Se revolvió incómodo y creo que sumaba mentalmente, mientras los dedos de una mano ayudaban en la operación.
– Con diez mil euros me arreglo.
– Sus tarifas son un poco elevadas, Philip.
– No juegue conmigo. ¿Cuánto les tocará a ustedes? ¿Casi un millón de euros? Lo de Financur es un secreto a voces, digan lo que digan los diarios.
– Olvida algo, Philip. El Muerto.
La expresión astuta se esfumó entre las arrugas del miedo.
– O-oiga. Haga como que no he dicho nada. ¡Por favor! Ya llegará mi oportunidad. Pero si habla con El Muerto…
– Pongamos las cartas sobre la mesa -suspiré-. No estoy asociado con El Muerto y si fuera usted un buen detective, lo habría deducido. No se ofenda. El Muerto busca lo que busca usted: a la pelirroja. Y los dos quieren hacerlo mediante cierta información que yo puedo o no puedo tener. Si se porta bien y me cuenta toda la película, veré qué hago con sus diez mil. Sin trampas, sin garantías. Pero no creo que tenga una oferta mejor…
Se rascó la nuca y recogió el sombrero sudado. Se puso de pie y estiró la chaqueta.
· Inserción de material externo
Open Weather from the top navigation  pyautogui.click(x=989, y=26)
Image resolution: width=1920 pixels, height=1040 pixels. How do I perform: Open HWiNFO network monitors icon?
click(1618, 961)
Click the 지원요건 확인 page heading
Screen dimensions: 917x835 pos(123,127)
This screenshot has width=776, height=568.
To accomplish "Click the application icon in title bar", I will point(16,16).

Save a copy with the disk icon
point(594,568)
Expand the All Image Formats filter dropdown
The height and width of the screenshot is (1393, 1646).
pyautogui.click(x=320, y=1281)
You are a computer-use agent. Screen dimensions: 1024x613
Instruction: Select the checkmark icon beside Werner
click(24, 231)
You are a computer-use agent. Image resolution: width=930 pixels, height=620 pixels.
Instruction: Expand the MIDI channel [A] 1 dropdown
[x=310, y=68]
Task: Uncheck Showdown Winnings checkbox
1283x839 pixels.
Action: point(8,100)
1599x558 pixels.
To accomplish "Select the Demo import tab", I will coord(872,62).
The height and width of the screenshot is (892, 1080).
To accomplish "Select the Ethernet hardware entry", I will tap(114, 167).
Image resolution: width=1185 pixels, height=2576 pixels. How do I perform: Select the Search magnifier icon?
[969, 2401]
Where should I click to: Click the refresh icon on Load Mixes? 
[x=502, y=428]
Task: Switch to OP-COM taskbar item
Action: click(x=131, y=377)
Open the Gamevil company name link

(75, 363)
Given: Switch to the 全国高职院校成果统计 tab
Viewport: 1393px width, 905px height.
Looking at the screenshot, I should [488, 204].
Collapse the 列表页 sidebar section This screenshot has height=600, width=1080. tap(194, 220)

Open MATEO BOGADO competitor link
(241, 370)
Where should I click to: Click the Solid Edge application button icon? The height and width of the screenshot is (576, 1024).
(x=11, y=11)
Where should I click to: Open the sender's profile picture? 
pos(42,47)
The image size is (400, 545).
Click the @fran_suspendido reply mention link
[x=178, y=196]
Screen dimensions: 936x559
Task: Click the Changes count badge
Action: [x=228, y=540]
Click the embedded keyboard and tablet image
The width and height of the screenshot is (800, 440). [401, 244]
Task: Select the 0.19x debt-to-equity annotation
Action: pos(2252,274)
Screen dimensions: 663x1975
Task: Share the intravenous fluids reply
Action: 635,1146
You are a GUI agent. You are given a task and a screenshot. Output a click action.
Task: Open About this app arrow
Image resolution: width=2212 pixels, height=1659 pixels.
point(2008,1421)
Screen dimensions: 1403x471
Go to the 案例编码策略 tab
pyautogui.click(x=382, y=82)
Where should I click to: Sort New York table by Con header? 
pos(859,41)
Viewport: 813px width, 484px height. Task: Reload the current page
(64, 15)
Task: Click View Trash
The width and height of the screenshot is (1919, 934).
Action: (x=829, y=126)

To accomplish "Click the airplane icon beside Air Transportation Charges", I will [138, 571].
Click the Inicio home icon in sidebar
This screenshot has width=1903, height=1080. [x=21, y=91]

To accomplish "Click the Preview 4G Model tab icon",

A la luz del día inminente pude contar varios remiendos cuidadosos.
– Puede que acepte. Y puede que no. Necesito pensarlo, porque usted no sabe tanto como creía. Además, está El Muerto. Con ese no se juega, Sotanovsky.
– El que no juega no gana, Philip.
– Es lo que dicen. Pero cuando uno es cadáver, nadie le acepta las apuestas. Y yo todavía estoy vivo -agregó con dignidad.
– Olvida algo: yo puedo encontrarla y usted no. Si se dedica a seguirme, El Muerto lo advertirá y… adiós diez mil y adiós vida. Piénselo, Philip.
– Lo haré. Tengo su teléfono. Recibirá noticias mías.
Caminamos hasta el coche. Forcejeó un poco con la puerta y cuando pudo abrirla, el chillido de metal crujiente despertó a todos los pájaros de la manzana.
Se asomó por la ventanilla del coche abollado, como su traje y su vida.
– Dígame una cosa: ¿Por qué me llama Philip y no Felipe?
– Porque me recuerda a otro detective al que nunca conocí.
– ¿Se parecía a mí? -preguntó orgulloso.
– Para nada, Philip. Para nada.
Se encogió de hombros y puso en marcha el cansado motor. Me quedé mirando la humareda negra de su escape hasta que se perdió tras la esquina.
Después trepé los escalones hacia la casa, donde me esperaba una duda con forma de mujer. Una duda muy sensual, pero una duda al fin.
14
Nina se acercaba con una bandeja que olía muy bien. Llevaba puesto un delantal de cocina en el que se leía «Hoy, Congelados» y una frase en francés que no entendí.